The NPS of different local volumes showed symmetric and asymmetric shapes and different angular dependent amplitude variations. For the local volumes along the z-axis, the fx-fy plane of the 3D NPS showed a radial symmetry because of the circular symmetry of our test object, but the fy-fz plane did not. The 3D NPS of local volumes at larger tilt angles showed the missing cone region caused by the insufficient sampling in Fourier space of the cone-beam CT system. The 3D NPS of a local volume centered at (−11 cm, 0, 0) showed sharp transitions in the fx-fy and fy-fz planes and different amplitude distributions for the water and air images. These location dependent noise behaviors were mainly caused by the effects of varying magnification, backprojection weighting, cosine weighting, and noise level from view to view. In the 3D NPS of an entire volume, the nonstationary noise behaviors of local volumes were averaged out, producing high-frequency roll-off. Radial symmetry was observed in circular symmetric test objects and a missing cone region was observed in the fy-fz plane of the 3D NPS. It is important keep in mind that while the NPS of the entire volume may characterize the average behavior, it may not reflect the noise properties in specific regions.

In the estimated 3D NPS, the effect of the detector noise apodization was most easily observed as a decreasing spectral density in the fz direction although some effect is also present at high fx and fy frequencies. The detector noise apodization was modeled using a 2D Gaussian and incorporated into the analytical NPS. The use of linear or nearest neighbor interpolation can also introduce decreasing spectral density at high frequencies. However, as described in Refs. 23, 38, Fourier interpolation can prevent this effect.

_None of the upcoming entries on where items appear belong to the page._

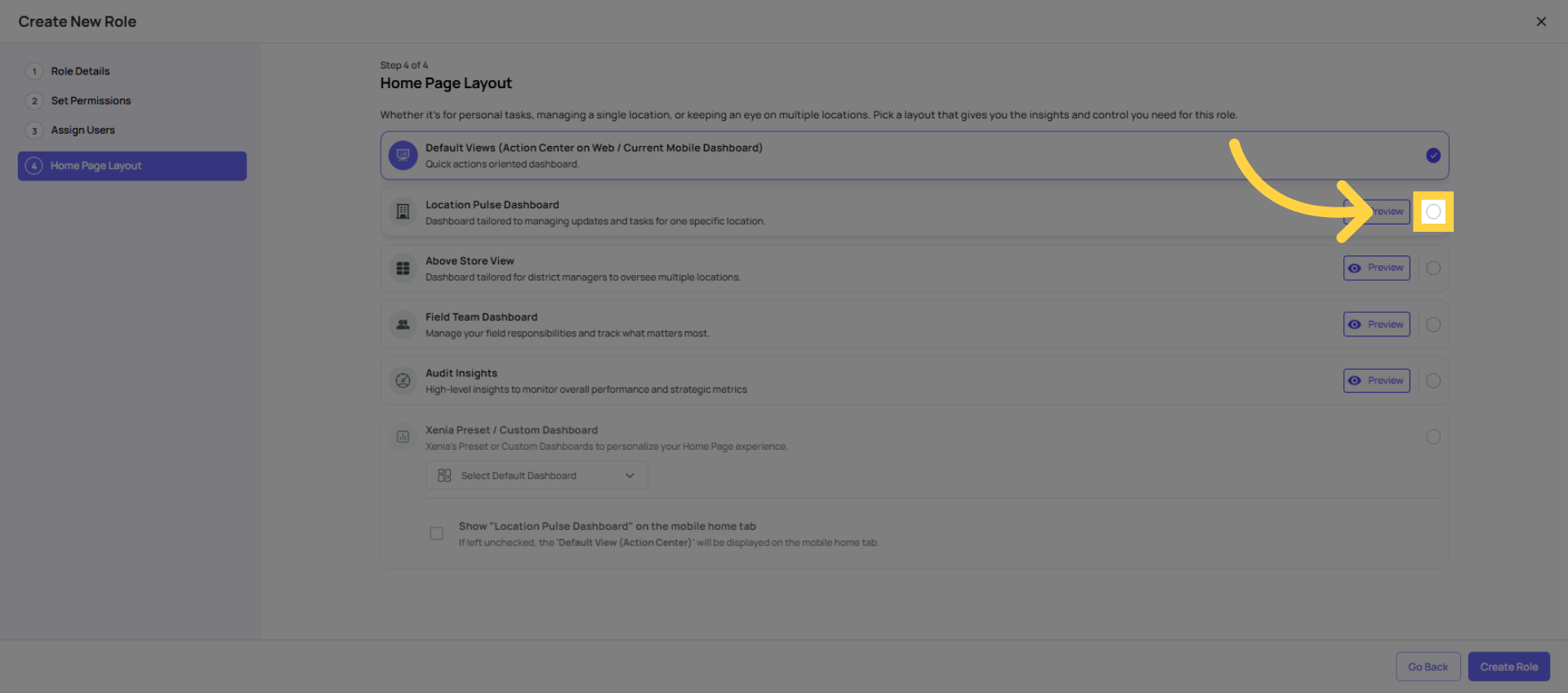This screenshot has height=693, width=1568.
Task: Click the Create Role button
Action: pyautogui.click(x=1508, y=666)
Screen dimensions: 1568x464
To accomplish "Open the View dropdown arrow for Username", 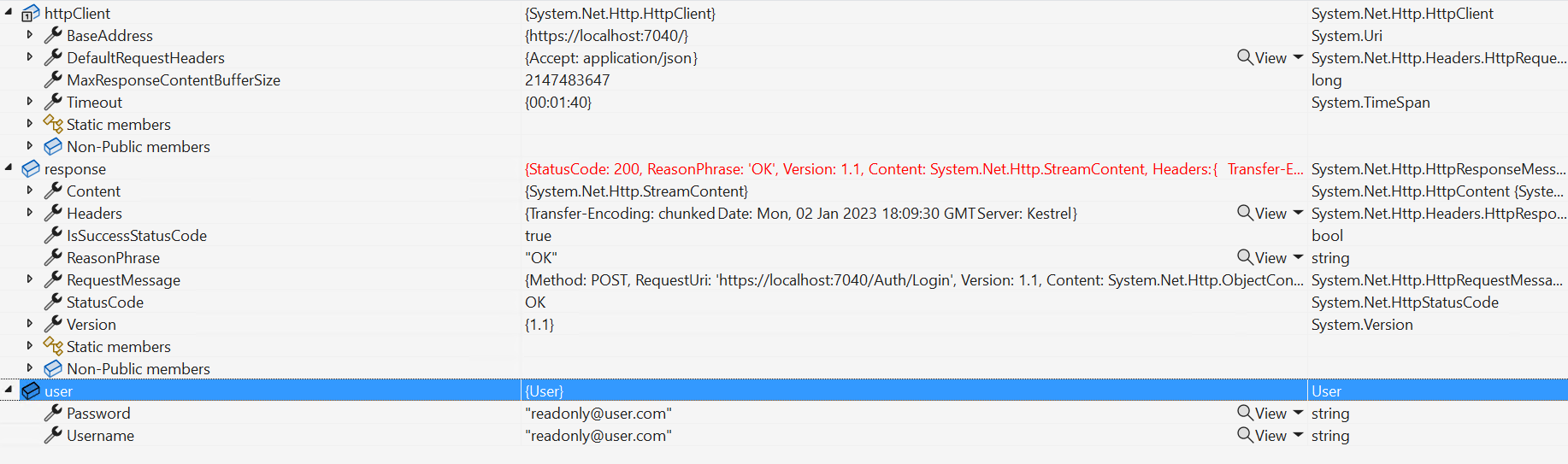I will click(x=1298, y=435).
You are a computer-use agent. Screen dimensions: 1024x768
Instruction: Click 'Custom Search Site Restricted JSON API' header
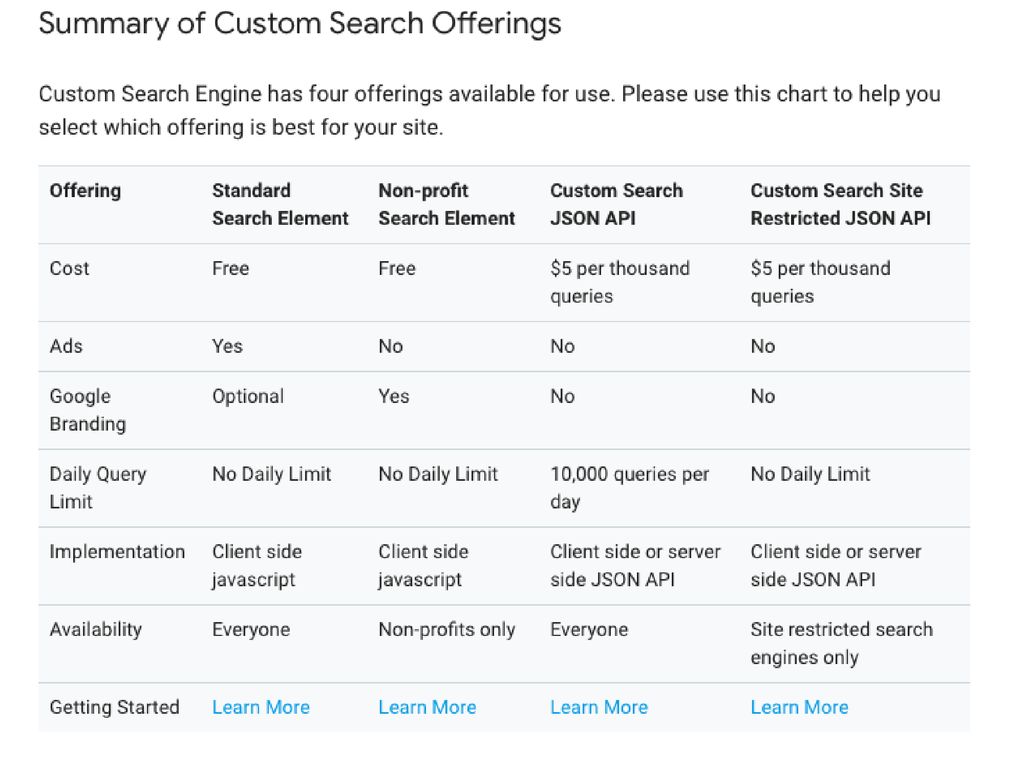[x=840, y=204]
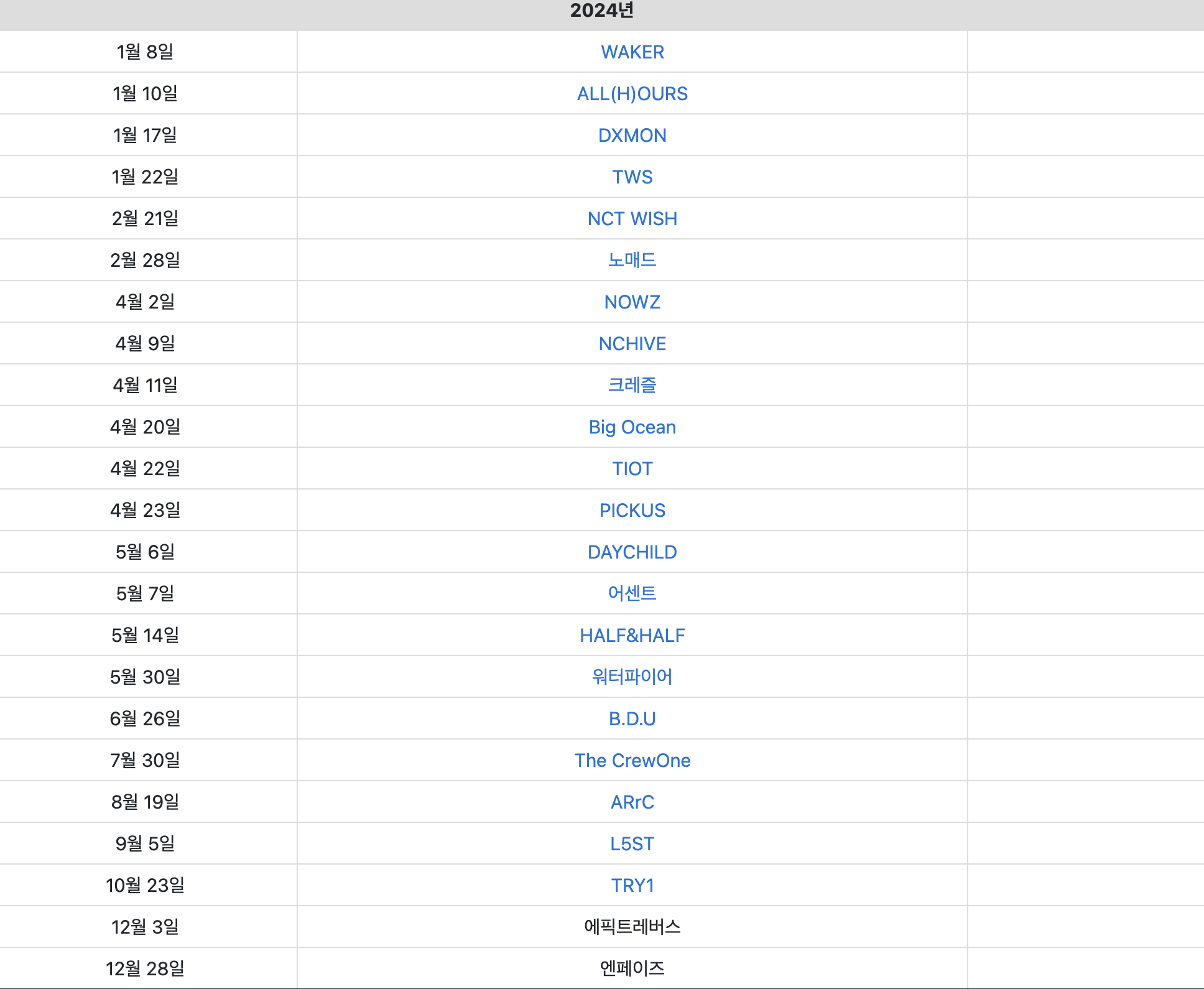Follow the Big Ocean link
The height and width of the screenshot is (989, 1204).
coord(632,427)
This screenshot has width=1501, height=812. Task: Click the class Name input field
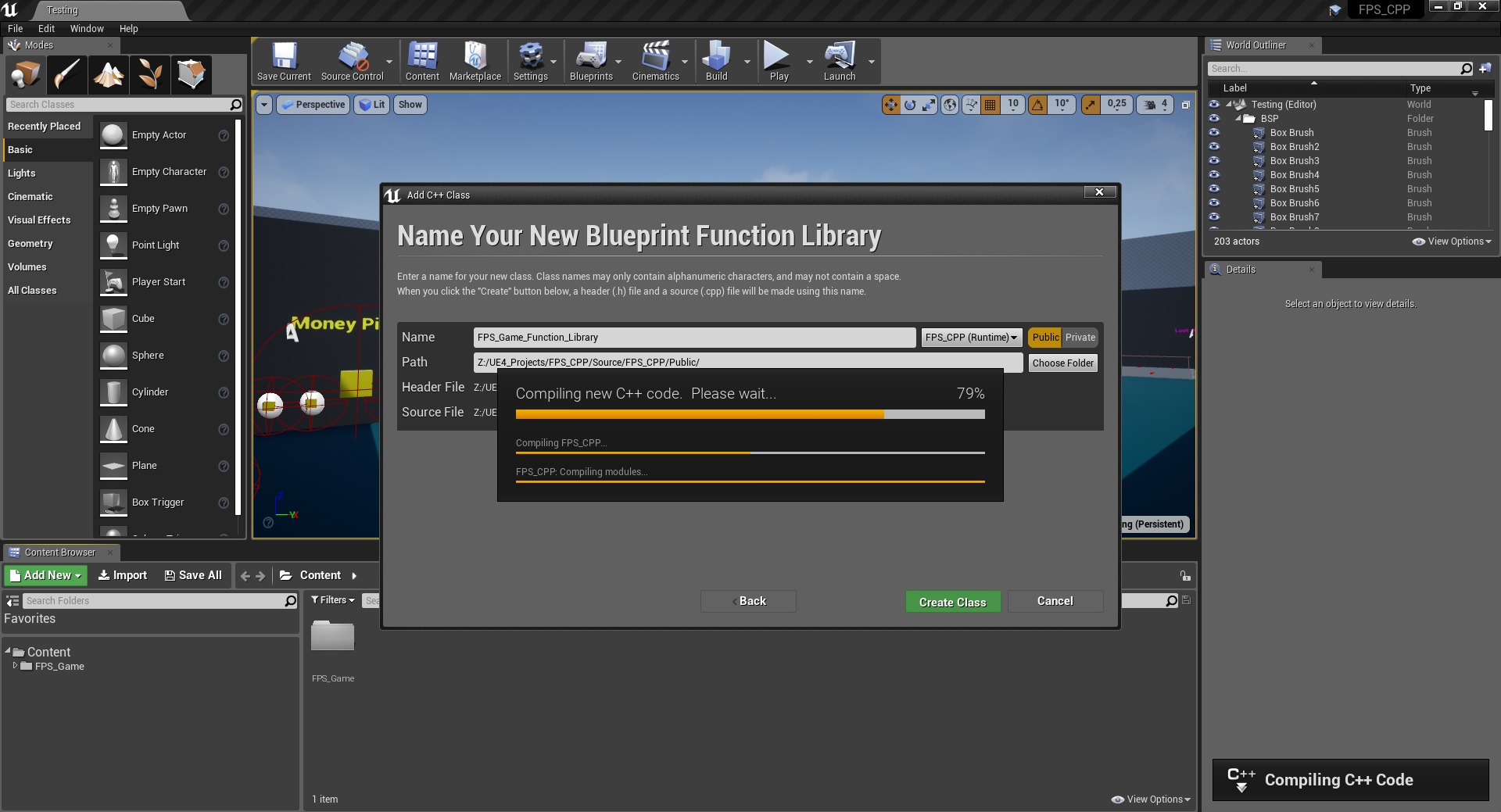(x=693, y=338)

In this work, the effect of detector lag was assumed to be small since the estimated 3D NPS of raw data through air in the [fu,fv,ft] domain showed “white” noise in the ft direction. For example, Fig. 10a shows the fu-ft plane of the measured raw data NPS of the projections and the vertical profile at fu=0. For comparison, 10% detector lag was simulated and demonstrates decreasing spectral density in the ft direction [Fig. 10b]. With this level of detector lag, our initial CT simulations with parallel-beam geometry showed noise correlation in the azimuthal direction and decreasing high-frequency noise with increasing detector lag (Fig. 11). The spatially varying effect of detector lag on the NPS is under investigation.

Figure 10.

Figure 10

fu-ft plane of the 3D NPS and a vertical profile at fu=0 from (a) measured air scan data and (b) simulated air scan data with 10% detector lag. The display window is [10−5 to 2.5×10−5]

Figure 11.

Figure 11

NPS at the isocenter for different detector lag. (a) 2D NPS (up) and radial NPS (down). (b) The comparison of radial NPS.

In our experiment, the water phantom data contained scattered x-ray photons, which can degrade image quality. Initial studies with computer simulations showed that if uncorrected, scattered photons in the raw data decrease the amplitude of the NPS, but an ideal correction for x-ray scatter increases the amplitude of the NPS by the scatter-to-primary ratio. The impact of nonstationary noise due to x-ray scatter on detectability is a subject of future research.

ACKNOWLEDGMENTS

This work is supported by GE Healthcare, NIH Grant No. EB006837, and the Lucas Foundation.